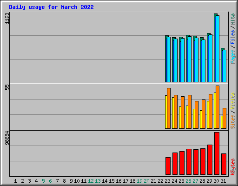Click the orange Sites legend label
Screen dimensions: 238x186
(x=233, y=122)
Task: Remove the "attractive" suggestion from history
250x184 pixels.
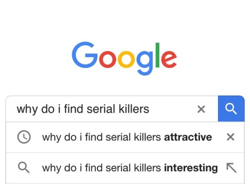Action: tap(231, 137)
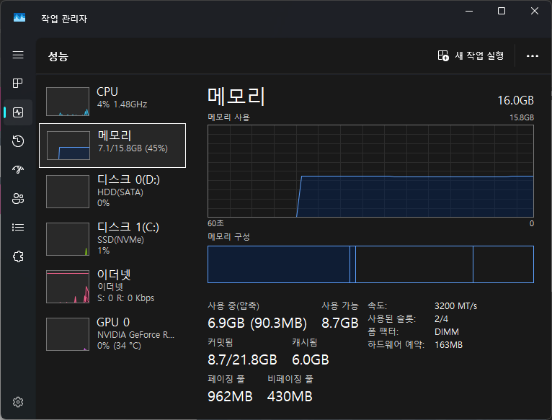Image resolution: width=552 pixels, height=420 pixels.
Task: Click the 메모리 구성 composition bar
Action: pyautogui.click(x=370, y=264)
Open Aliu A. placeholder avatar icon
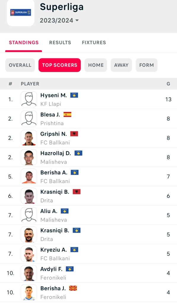The width and height of the screenshot is (177, 303). tap(29, 215)
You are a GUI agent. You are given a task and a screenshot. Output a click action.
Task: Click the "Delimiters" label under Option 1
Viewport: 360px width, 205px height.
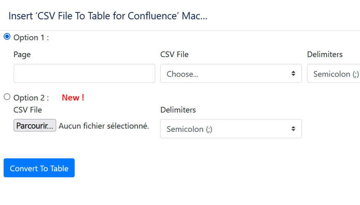coord(325,55)
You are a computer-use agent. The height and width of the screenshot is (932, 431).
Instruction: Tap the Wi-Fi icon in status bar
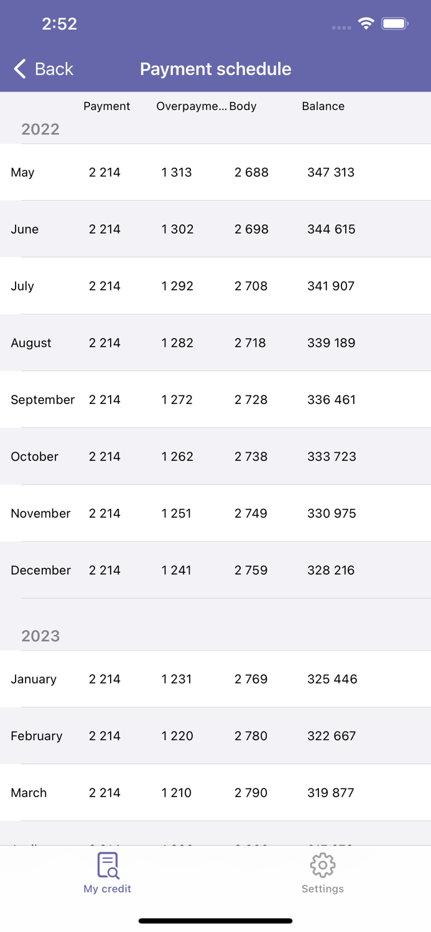366,22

* **What needs to be done**:
Each line from the line containing "Viewport: 360px width, 205px height." through the final line of the data above must be retyped exactly; nothing else, and no pictures, may appear.

* **Response area**:
Viewport: 360px width, 205px height.
coord(325,55)
You are a computer-use agent. The height and width of the screenshot is (932, 431).
Instruction: Tap the Wi-Fi icon in status bar
366,22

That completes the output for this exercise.